FABIANUS TUTUBOY - IMAM BARU KA.MERAUKE
Aku bukan apa-apa” demikian Pastor Faby yang baru ditahbiskan menjadi imam tanggal 10 Oktober 2010 yang lalu di Katedral Merauke, mengawali ceritanya. Semua ini terjadi bukan karena jasa saya. Sejak kecil, saya itu biasa-biasa saja. Tidak ada sesuatu yang istimewa untuk saya. Anak dari pasangan Bpk Yohanes Tutuboy dan Ibu Epifanis Buarleli menjalani masa pembinaan selama 13 tahun, sejak di Seminari Langgur, Seminari Tinggi Pineleng, Novisiat MSC hingga akhirnya menerima tahbisan imamat.
Dia mengaku bahwa waktu kecil dia adalah anak yang nakal. Ayah dan ibunya kewalahan untuk melarangnya keluar dari rumah karena gemar bermain sepak bola.
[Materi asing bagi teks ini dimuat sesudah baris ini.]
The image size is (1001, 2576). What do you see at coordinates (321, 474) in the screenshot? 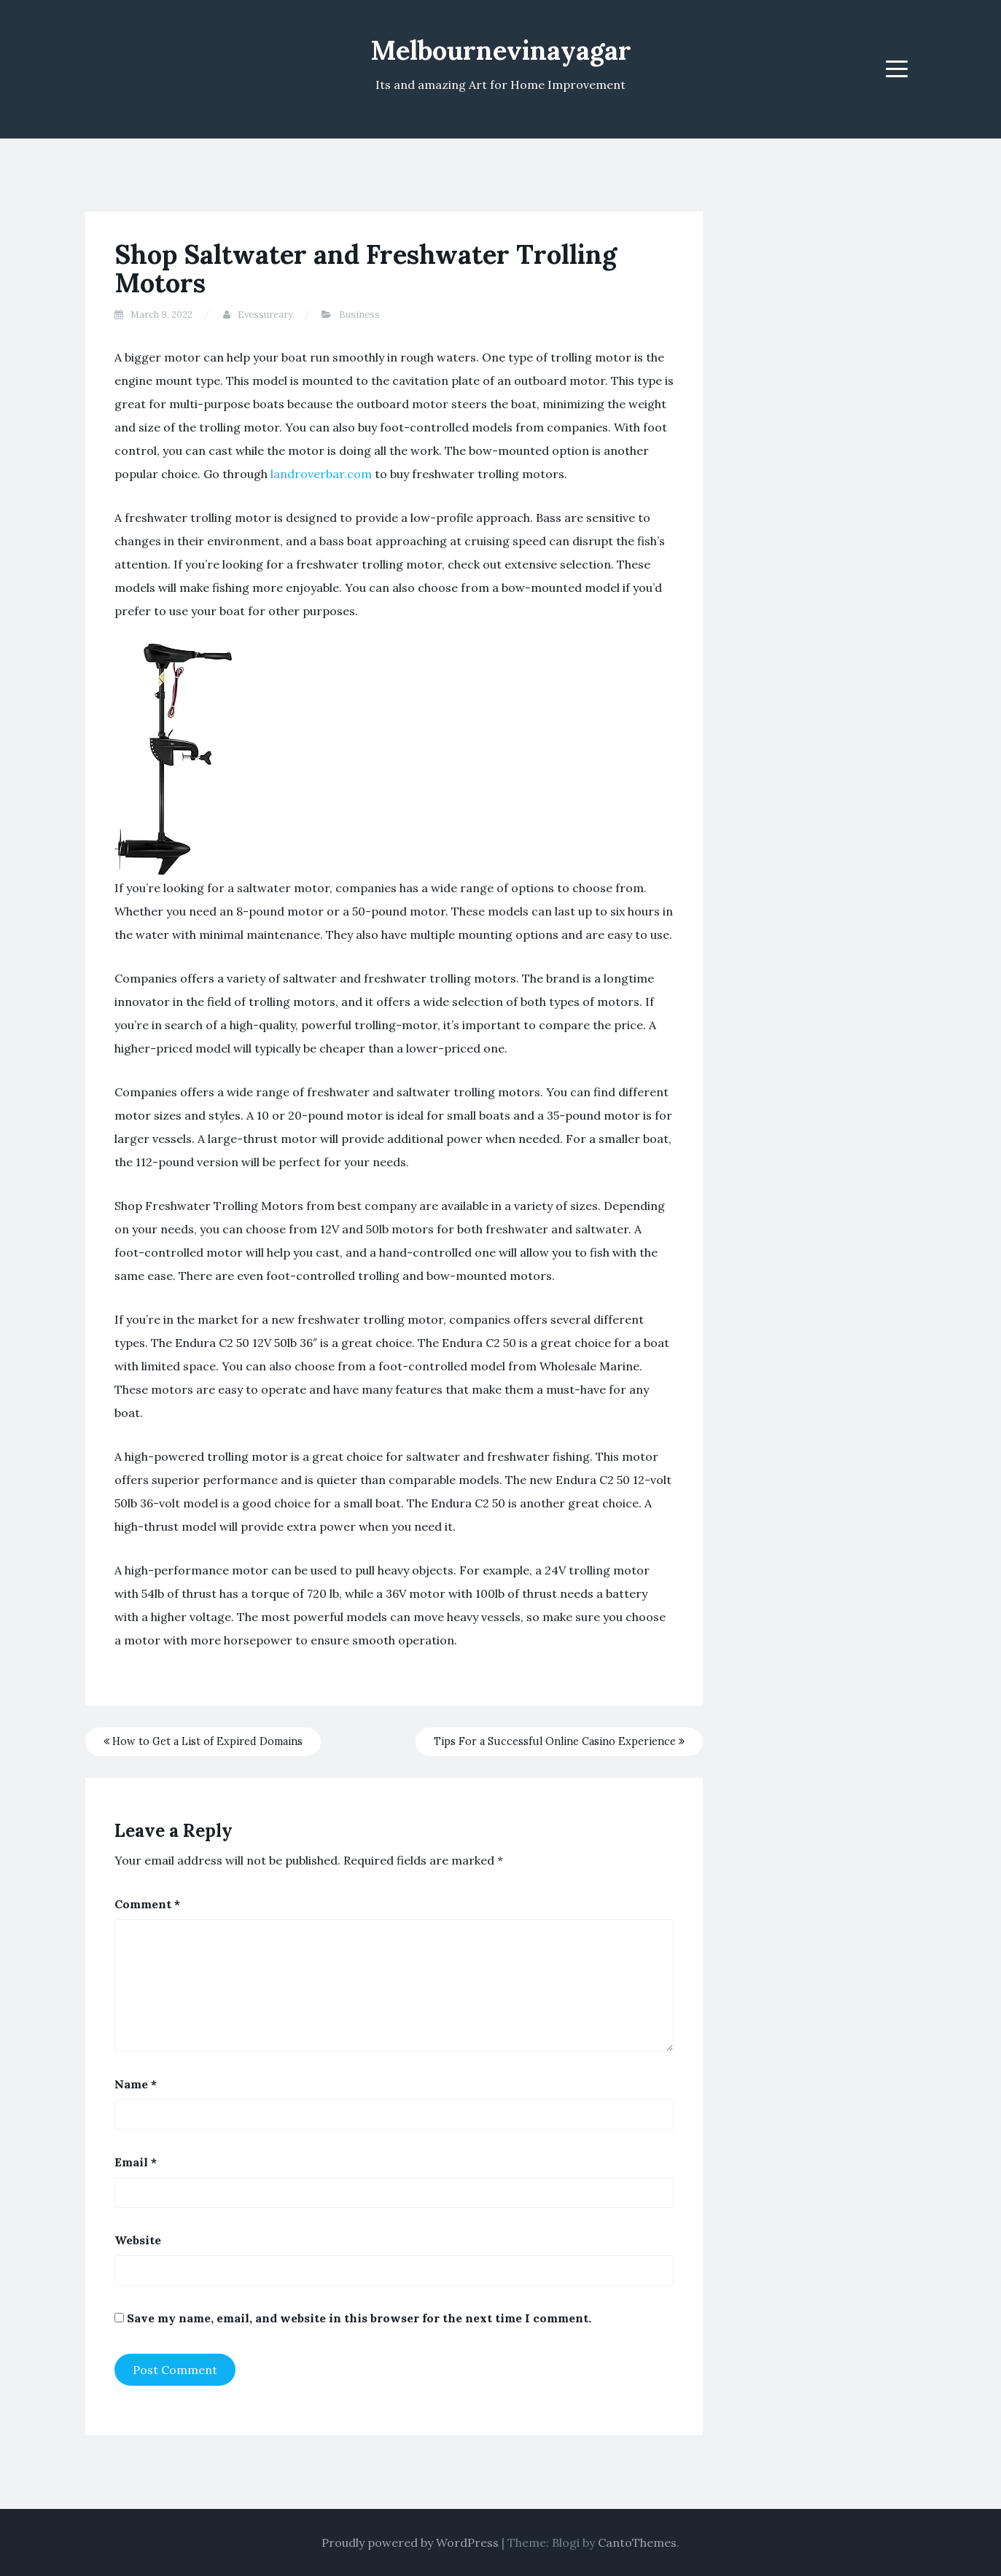
I see `landroverbar.com` at bounding box center [321, 474].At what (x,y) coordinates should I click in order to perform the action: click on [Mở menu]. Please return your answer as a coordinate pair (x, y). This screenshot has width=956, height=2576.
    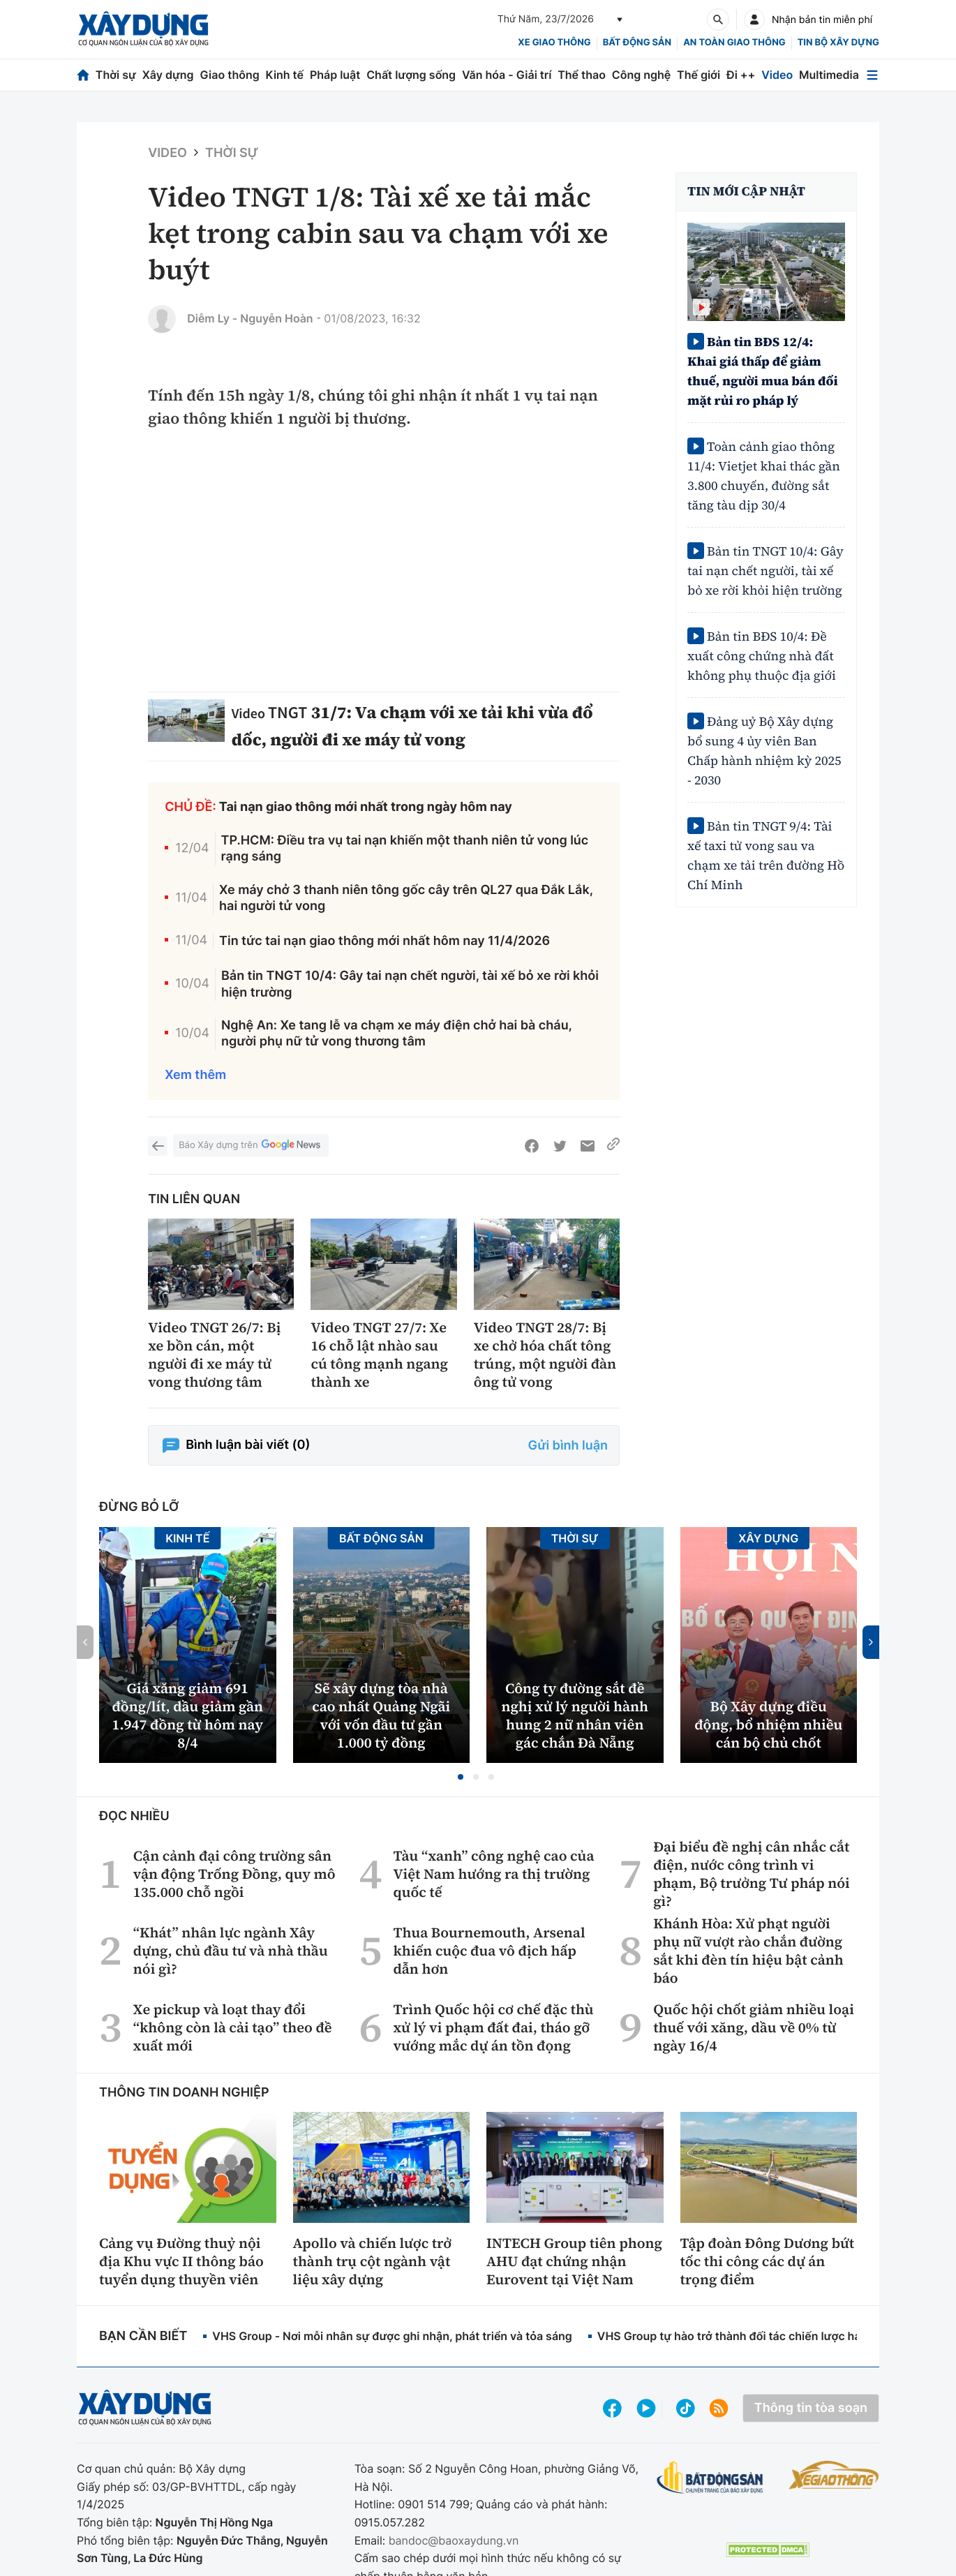
    Looking at the image, I should click on (872, 75).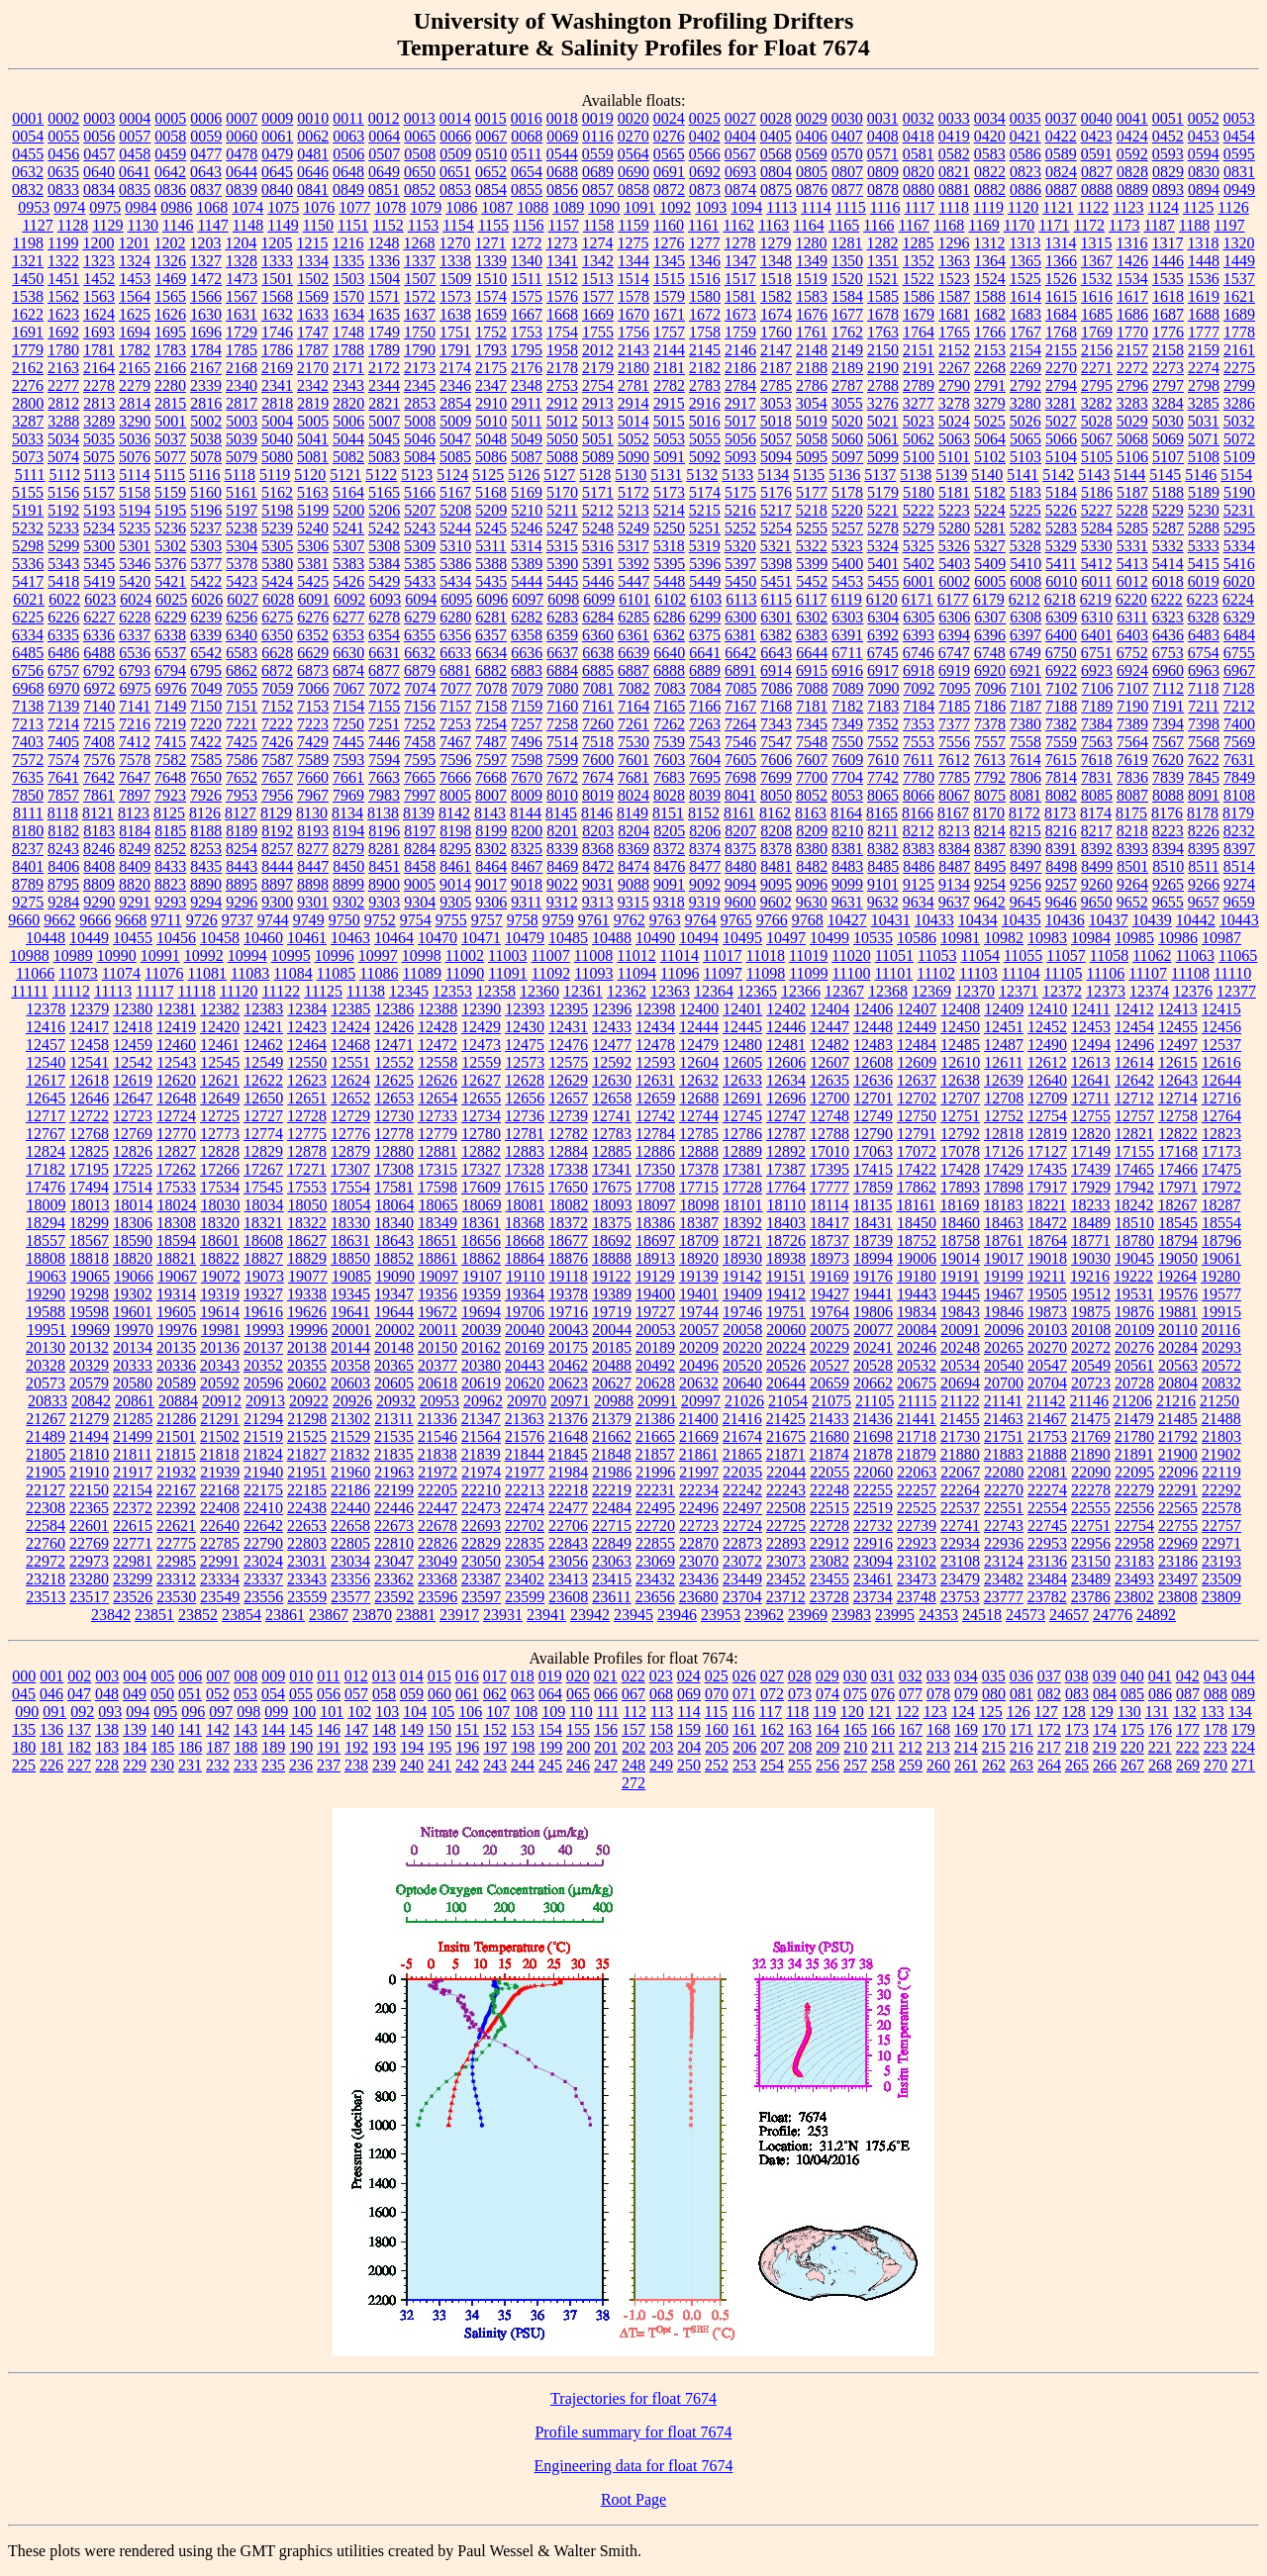 The width and height of the screenshot is (1267, 2576). I want to click on 3288, so click(63, 421).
Bila disuruh tidur siang bersama kedua orangtuanya, maka ketika kedua orangtuanya sudah tidur, dengan diam-diam dia bangun dan melompat keluar jendela untuk bersama-sama teman-temannya bermain bola. Mengapa ia mau masuk Seminari Menengah ? Ia ingin main bola di sana, dan dianggap “hebat oleh teman-teman sekampungnya” karena ia sekolah di tempat lain, sedangkan mereka tetap sekolah di kampung.
Dia juga pernah mengalami kejenuhan dan sudah memutuskan untuk mengundurkan diri ketika masih studi di Seminari Tinggi Pineleng. Dia mencari alasan yang tepat agar tidak dipersalahkan oleh orangtua dan sanak saudaranya. Maklum, orangtua dan orang-orang sekampungnya berpandangan bahwa mereka yang mundur dari seminari, pasti karena “ada persoalan / tergoda perempuan”. Lalu, apa jalan keluarnya ? Tidak usah belajar supaya nilai ujiannya jeblok (jelek).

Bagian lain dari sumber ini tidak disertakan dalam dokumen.